The effects of vasoactive intestinal peptide on monocrotaline induced pulmonary hypertensive rabbits following cardiopulmonary bypass: a comparative study with isoproteronol and nitroglycerine

Abstract

Background: Vasoactive intestinal peptide (VIP) has regulatory effects on myocardial and vasomotor functions usually demonstrated by in vitro or isolated heart studies. We studied in vivo effects in monocrotaline induced pulmonary hypertensive rabbits immediately after cardiopulmonary bypass (CPB) and tested them versus calcium channel and beta-blockers.
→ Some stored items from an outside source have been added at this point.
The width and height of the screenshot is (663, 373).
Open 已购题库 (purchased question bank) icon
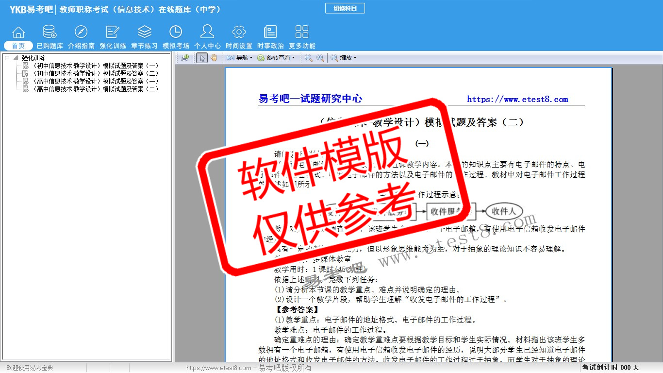point(50,33)
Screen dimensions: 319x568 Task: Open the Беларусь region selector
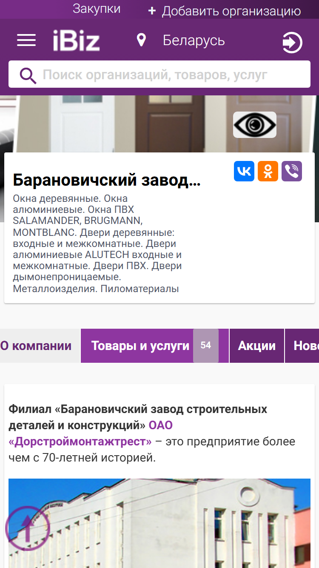[194, 40]
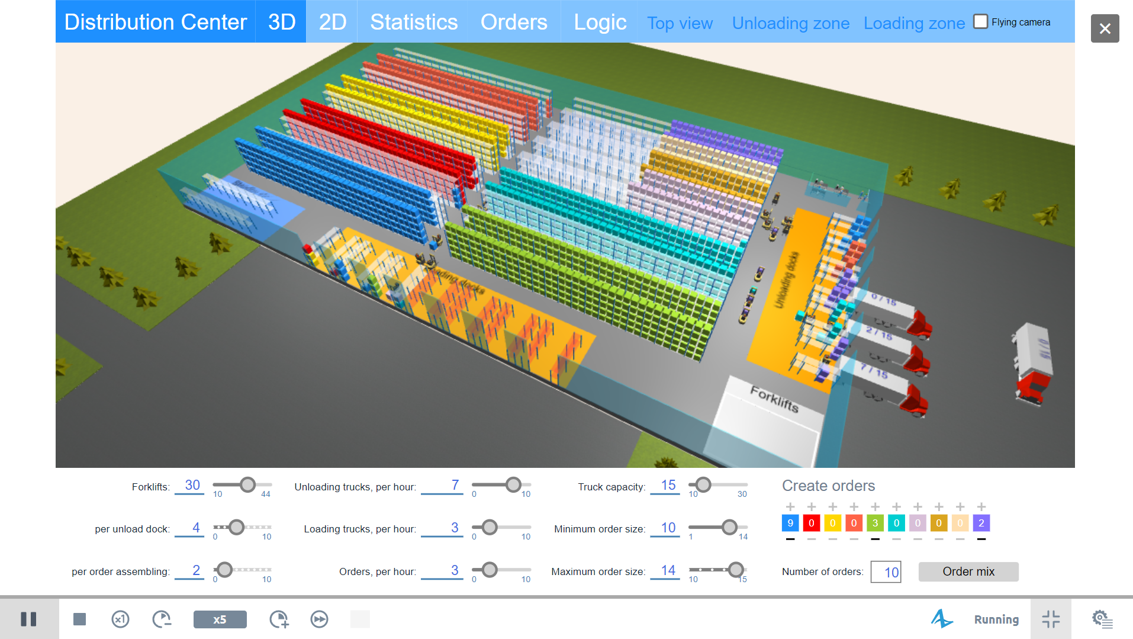Exit fullscreen with the collapse icon
Viewport: 1133px width, 639px height.
pyautogui.click(x=1051, y=619)
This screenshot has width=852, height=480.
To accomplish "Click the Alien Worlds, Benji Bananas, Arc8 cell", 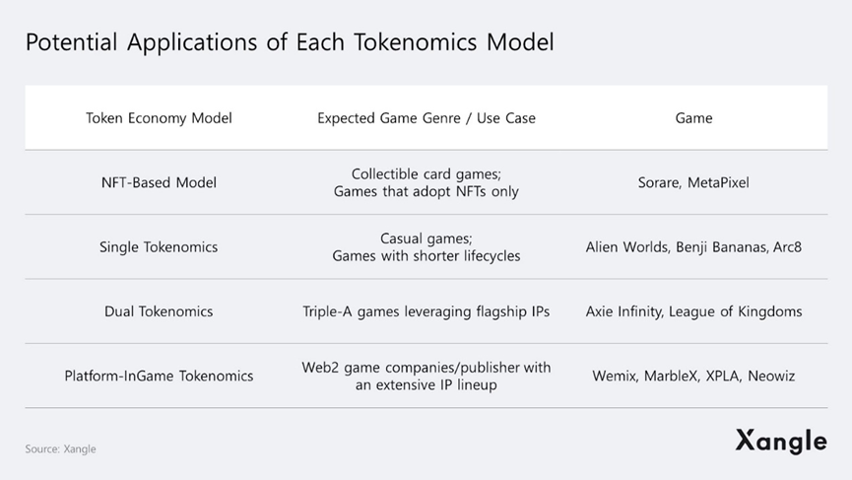I will pyautogui.click(x=693, y=246).
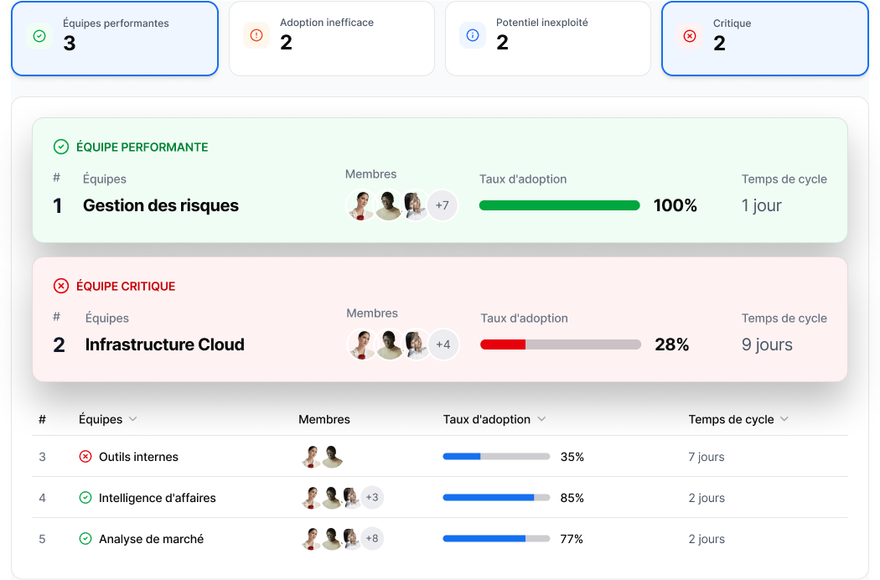Select the Critique summary card
Viewport: 880px width, 580px height.
[764, 39]
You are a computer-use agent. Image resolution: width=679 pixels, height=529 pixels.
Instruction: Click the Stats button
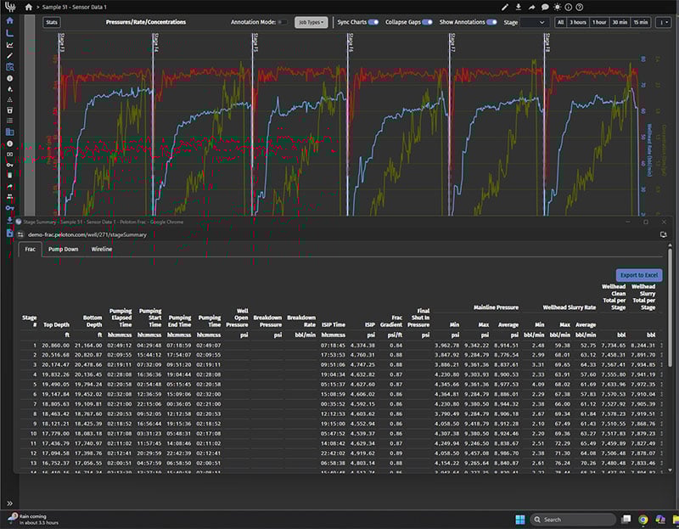click(x=53, y=22)
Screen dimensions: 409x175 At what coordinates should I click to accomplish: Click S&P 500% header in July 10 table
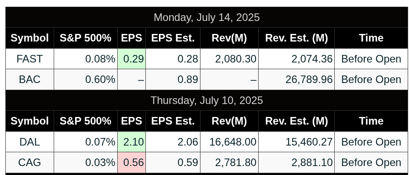85,121
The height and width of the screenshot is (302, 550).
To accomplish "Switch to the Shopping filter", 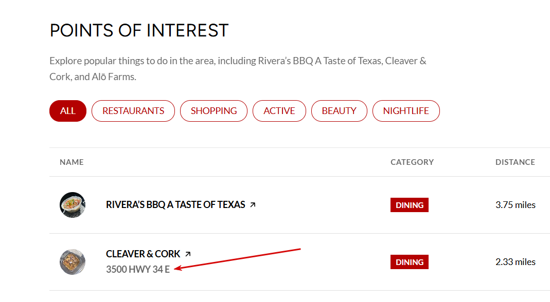I will 214,111.
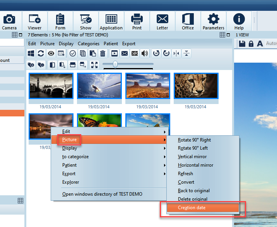Open the Parameters gear icon
Screen dimensions: 277x227
(213, 21)
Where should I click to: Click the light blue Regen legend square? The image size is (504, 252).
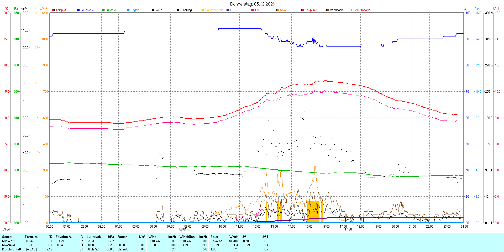[128, 10]
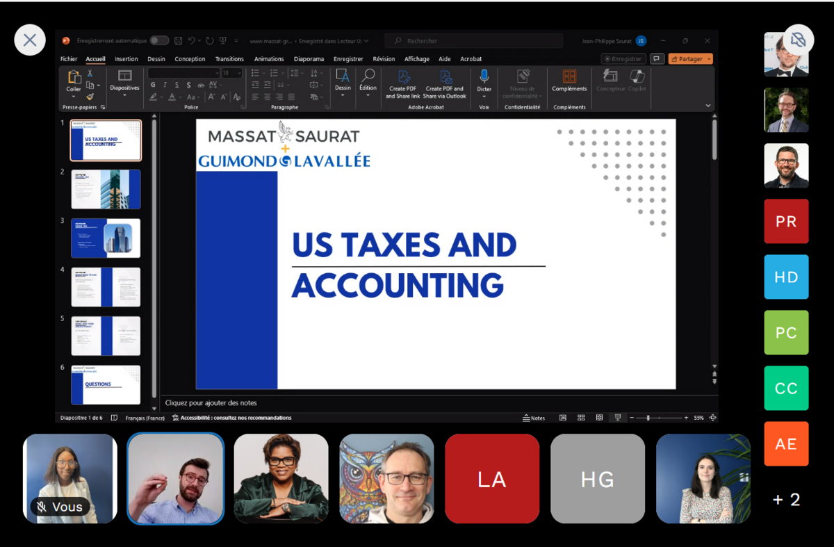The height and width of the screenshot is (547, 834).
Task: Open the comments speech bubble icon
Action: pyautogui.click(x=656, y=59)
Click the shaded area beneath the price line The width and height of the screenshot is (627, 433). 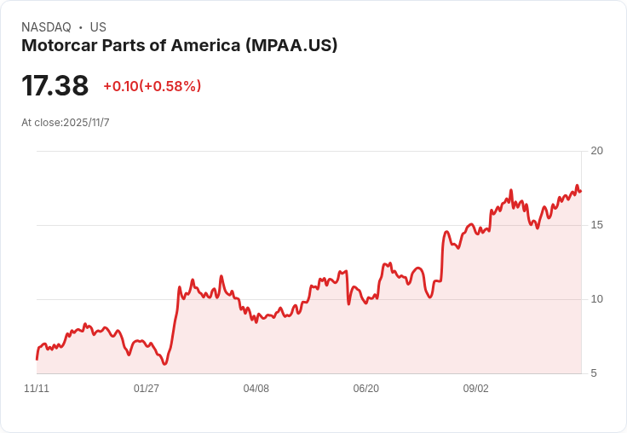tap(383, 341)
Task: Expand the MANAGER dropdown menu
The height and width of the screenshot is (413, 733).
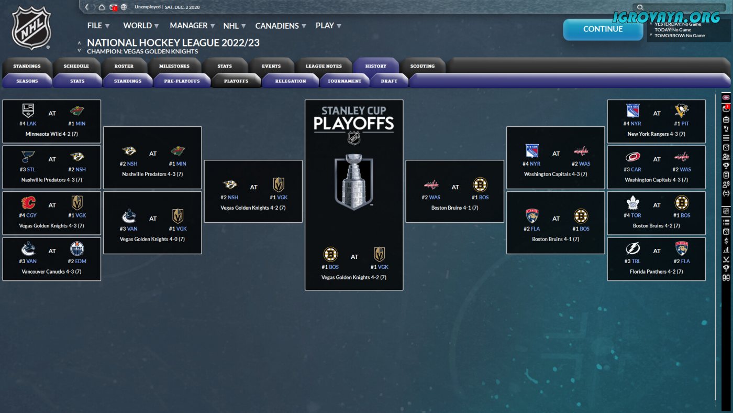Action: click(192, 26)
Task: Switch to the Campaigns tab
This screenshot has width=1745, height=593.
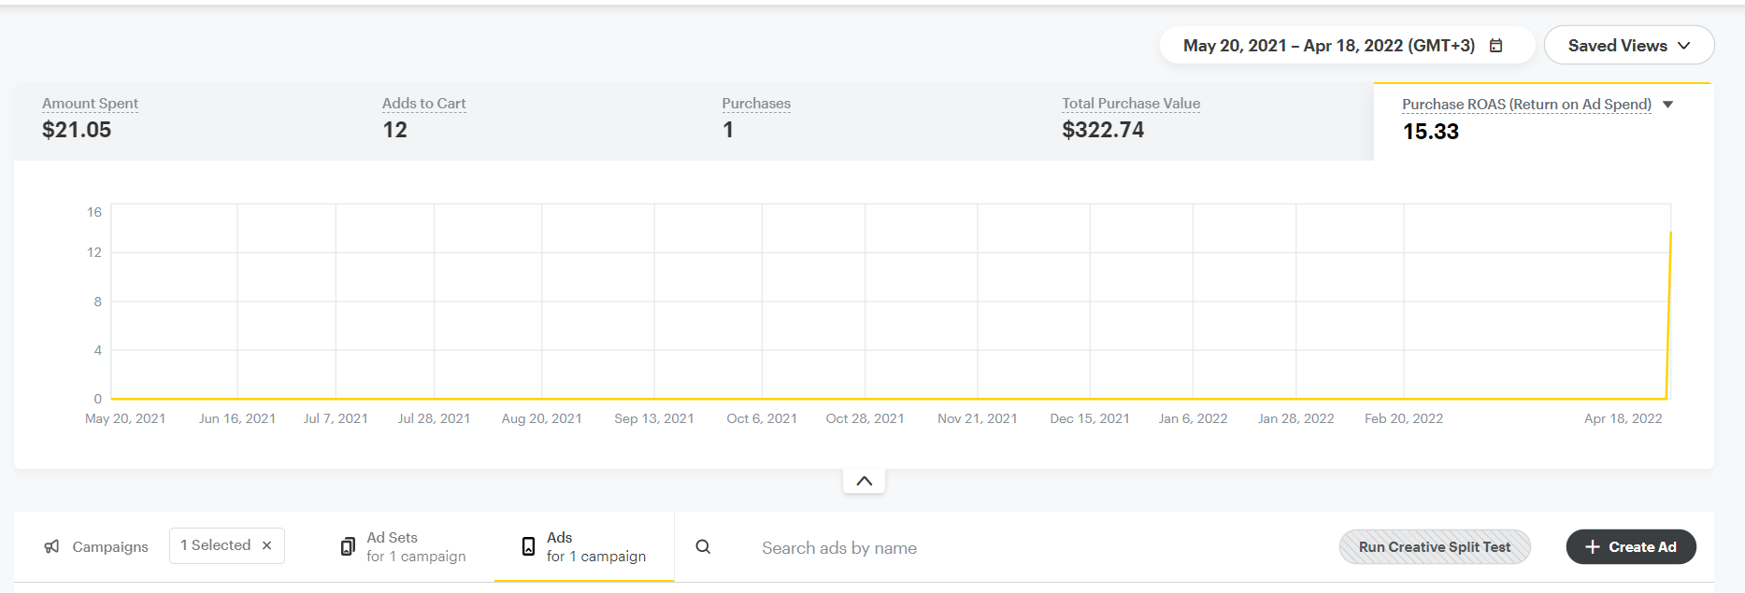Action: pyautogui.click(x=109, y=547)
Methods: The study consisted of six groups ( N=30; five rabbits/group): (1) Control with no pretreatment, monocrotaline injected groups: (solutions were perfused following termination of CPB for 60 min); (2) Control for pulmonary hypertension (PHT); (3) isoproteronol; (4) VIP 10 −6 M; (5) VIP 10 −5 M; (6) nitroglycerine. Normothermic CPB was instituted in thirty rabbits at a flowrate of 100 ml/kg/min for 120 min. Heart rate, mean arterial pressure (MAP), central venous, left atrium (LAP), pulmonary artery (PAP) pressures, pulmonary resistance (Rp), blood gases and ions were measured before and 15, 30, 45 and 60 min after CPB. The VIP 10 −5 M group was subjected to an additional 1.7×10 −6 M propranol and 2 mM verapamil infusions for a further 15 min. Results: LAP, PAP, Qp, and Rp were significantly higher in the PHT control group ( P<0.001). VIP 10 −5 M increased MAP and decreased PAP significantly with respect to isoproteronol and VIP 10 −6 M ( P<0.05). VIP 10 −5 M also decreased Rp significantly in the early post CPB 15th minute ( P<0.05), but did not show any superiority to other agents in the following minutes. Verapamil inhibited VIP 10 −5 M effects but propranol did not. Conclusion: VIP has dose responsive, positive inotropic and pulmonary vasodilatory effects in whole body CPB model acting via calcium channels.